Monday, April 7, 2014

Window on Eurasia: Putin’s Man Loses to Candidate of United Opposition in Russia’s Third Largest City

Paul Goble

            Staunton, April 7 – In yet another indication that public support for Vladimir Putin is not as deep as many think and that he might not win re-election in a free and fair vote, his United Russia Party candidate for mayor of Novosibirsk lost to an opposition figure when, as has seldom been the case, the opposition parties united behind a single candidate.

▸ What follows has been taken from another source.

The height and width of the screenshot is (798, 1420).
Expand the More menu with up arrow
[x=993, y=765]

            Yesterday, communist Anatoly Lokot defeated Vladimir Znatok, the United Russia candidate and acting mayor, in a special election in Novosibirsk. Lokot got 43.75 percent of the vote, while Znatok received 39.57 percent, the result of a decision of other opposition figures to withdraw in Lokot’s favor (

            In an article in today’s “Yezhdnevny zhurnal” entitled “The Opposition has Learned to Defeat the Party of Power,” Ivan Starikov says that on January 20th, he, Ilya Ponomaryev, Lokot and a number of other candidates signed an agreement which required them to withdraw in favor of whoever among the opposition was in the lead a week before the vote.

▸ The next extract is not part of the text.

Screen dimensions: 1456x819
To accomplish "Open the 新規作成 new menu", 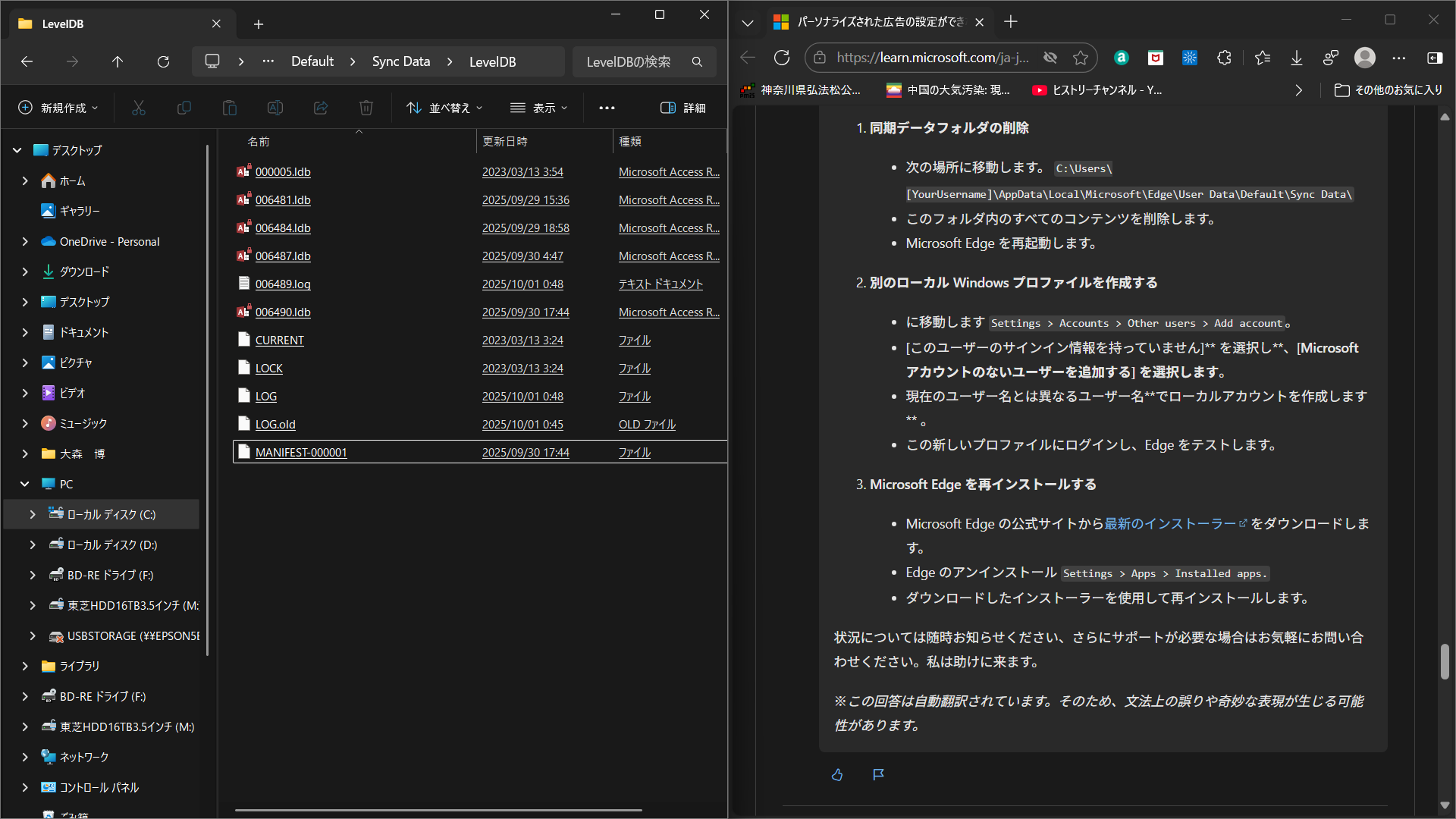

            While many journalists treated this agreement as something unlikely to be fulfilled, it was, Starikov says, and the result was the defeat of the Kremlin’s man and a victory for the opposition. This outcome reflects some highly specific local conditions in Novosibirsk, he acknowledges, but it carries with it a lesson for the opposition across the Russian Federation.

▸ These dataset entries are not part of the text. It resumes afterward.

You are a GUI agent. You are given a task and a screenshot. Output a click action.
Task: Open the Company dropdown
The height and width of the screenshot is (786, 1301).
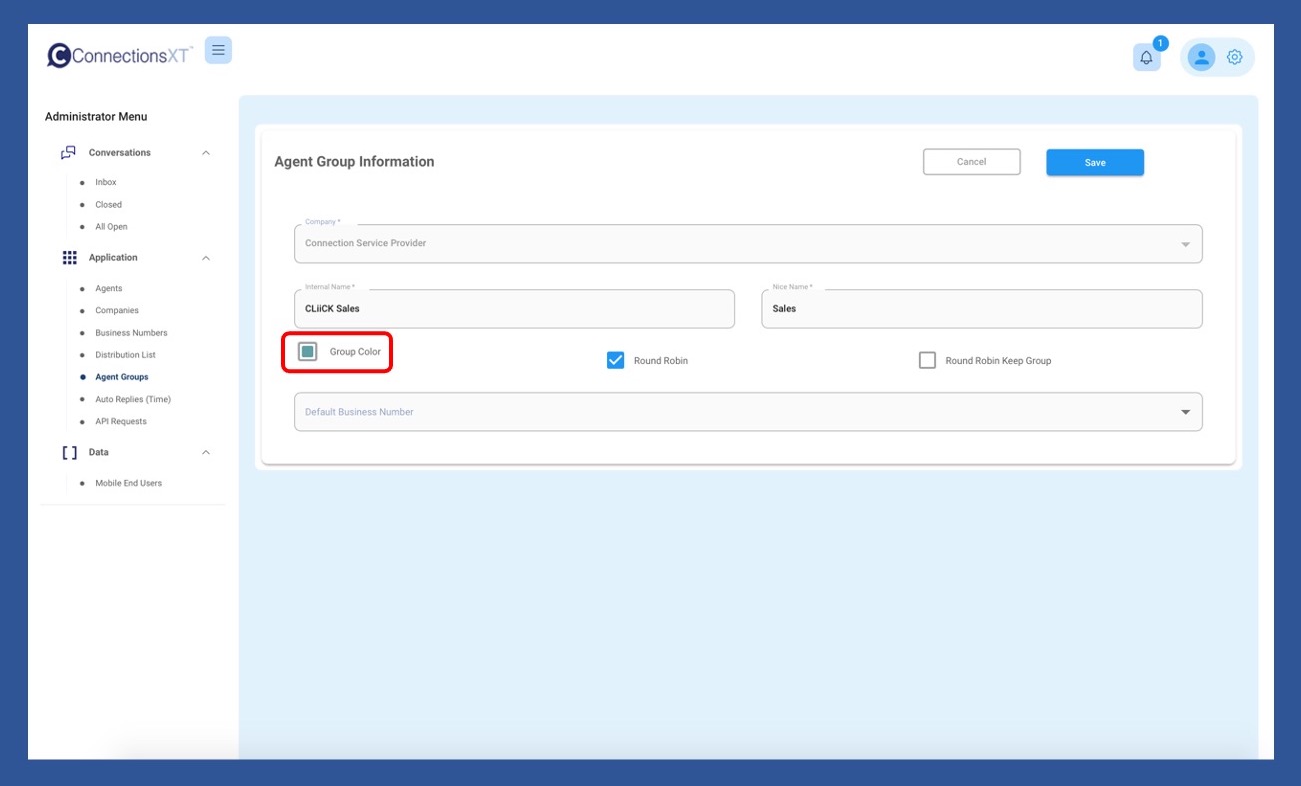(1185, 244)
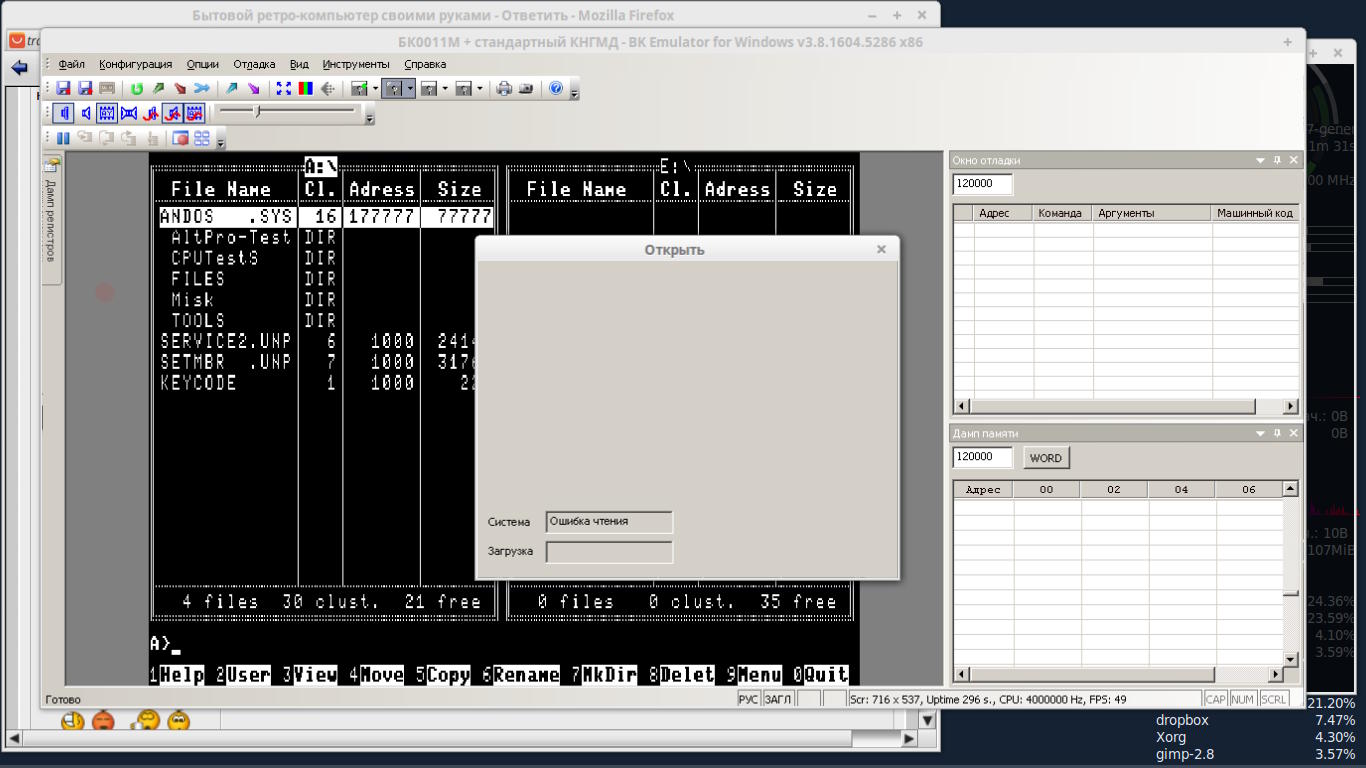Open help with question mark icon
Image resolution: width=1366 pixels, height=768 pixels.
[x=556, y=89]
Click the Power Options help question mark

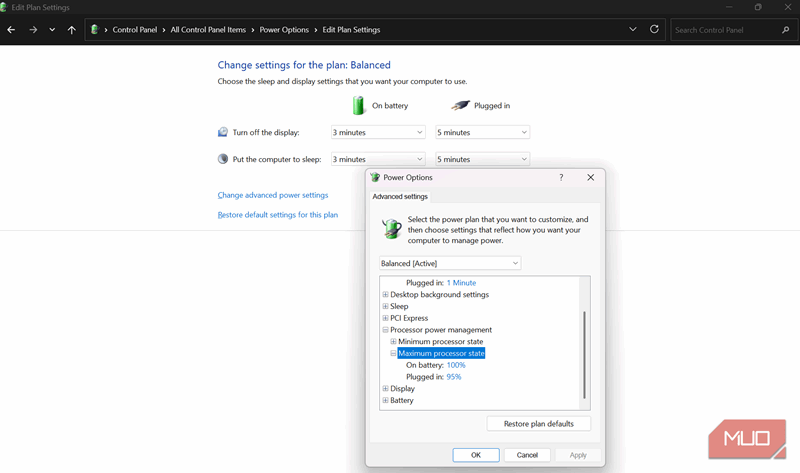pos(560,177)
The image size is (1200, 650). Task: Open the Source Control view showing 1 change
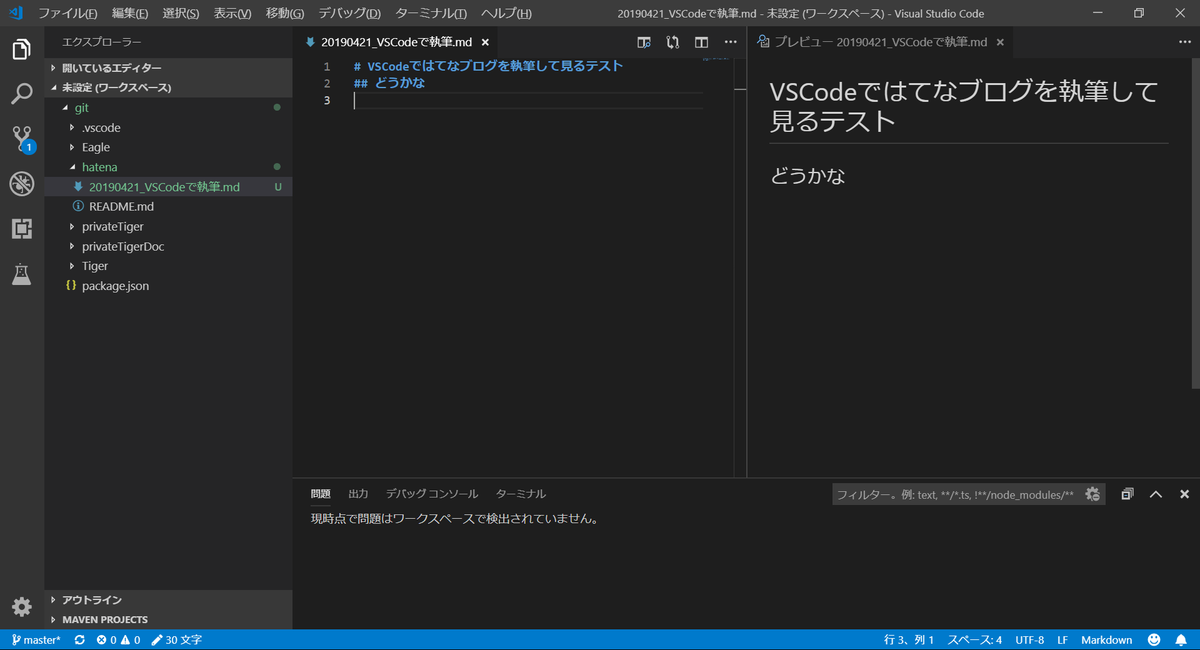[21, 138]
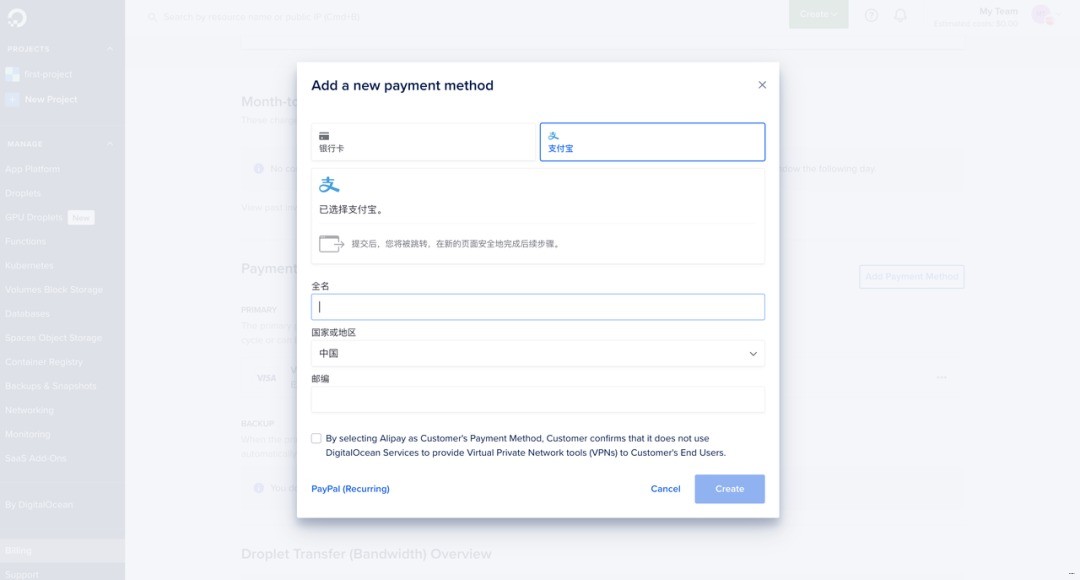The image size is (1080, 580).
Task: Tick the Alipay VPN confirmation checkbox
Action: 317,438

            Starikov himself had successfully challenged Znatkov’s status as a candidate in court, creating “an unprecedented situation” in which someone fulfilling the duties of mayor and a member of the ruling United Russia party “was removed from the elections by a decision of a court.” He added that if Znatkov had been returned by the voters, he would have continued to pursue this case “to the end.” 

            He notes that the opposition in Novosibirsk renewed their agreement on March 28 and on March 31, that is “a week before the election,” those who trailed Lokot in the polls withdrew their candidacies, united their staffs and resources, “human, organizational, and financial,” and thus gave him the best chance to win.

            Lokot for his part has “promised” that he will not seek “to replace the monopoly of one party,” that of United Russia, “with a monopoly of another,” his own, and that “the composition of the executive authorities in the city will be a coalition.”  That promise, Starikov says, has “confirmed [his] conviction that I, a person of liberal convictions made the right choice.”

             “If they follow our example in other regions,” Starikov said, “then we really will have begun to achieve victory” in the face of the enormous “administrative measures” that Putin and his regime always deploy against their opponents.